Butckikh, önümüzdeki dönemde gerçekleştirecekleri çalışmaları ise şöyle anlatı:
“Birinci ünite artık net görülüyor. İkinci ünite sürüyor ve 3’üncü ünite için kazı çalışmaları sürüyor. Bir nükleer santral sadece nükleer güç üniteleri veya binalardan bir tesis anlamına gelmiyor. Çok sayıda yardımcı binalar var. Batı ve doğu inşaat ve montaj üsleri adeta bir fabrika faaliyette. Nükleer santrali Akdeniz’in kıyısındaki bir bölgede yapıyoruz. Bu nedenle deniz hidroteknik yapılarının da olması gerekiyor. Kıyı koruma yapıları örneğin deniz hidroteknik yapılarındandır. Beton gibi malzemeler yüzde 100 yerli malzemeden tercih ediliyor. İleride yerli piyasadan temin edilmesi öngörülen malzemelerin yüzde 40’ının yerli piyasadan tedarik edilmesi projede öngörülüyor. Kıyı koruma yapılarında kullanılan malzemeler burada üretilip inşaat yerinde de kullanılıyor.”
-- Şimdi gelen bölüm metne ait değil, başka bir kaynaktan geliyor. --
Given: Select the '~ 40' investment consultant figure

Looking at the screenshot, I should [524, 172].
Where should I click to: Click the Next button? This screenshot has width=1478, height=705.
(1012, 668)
“ÇATLAK DEMEMEK GEREKİYOR”
Açıklamalarının ardından gazetecilerin sorularını da yanıtlayan Butckikh, ‘zeminde çatlak’ iddialarına ilişkin bir soruya, “Aslında bunlara çatlak dememek gerekiyor. Bir inşaatın ne kadar zor bir teknolojik süreç ile gerçekleştiğini zaten anlattım. Beton harcının oluşumundan en ufak detaylara kadar yapılan hesaplamalar, kullanılan malzemelerin farklı hesaplar kullanılarak yapılan bir çalışmadan bahsediyoruz. Bu kadar kapsamlı bir tesisin inşaatında elbette ki öngörülen tasarımda izin verilen bazı boşlukların oluşması gayet doğal ve inşaat sürecinde meydana gelebilecek hususlar. Bu tür hususlar ortaya çıktığında bunların onarımının ne şekilde yapılacağı da proje uygulama belgelerinde yer alıyor.
İnşaat sahasında halihazırda bağımsız yapı şirketleri var. Onlar tüm bu süreçleri çok sıkı bir şekilde denetliyorlar. Ortaya çıkabilecek boşluklarda kullanılan teknolojinin ne kadar doğru ve hesaplamaların nasıl seçildiği bir daha o boşluklar ortaya çıkmıyor ki bu da projede doğru bir teknolojinin kullanıldığının ispatıdır bizim için” yanıtı verdi.
“FİYAT ÇOK YÜKSEK DEĞİL, SABİT BİR FİYATTIR”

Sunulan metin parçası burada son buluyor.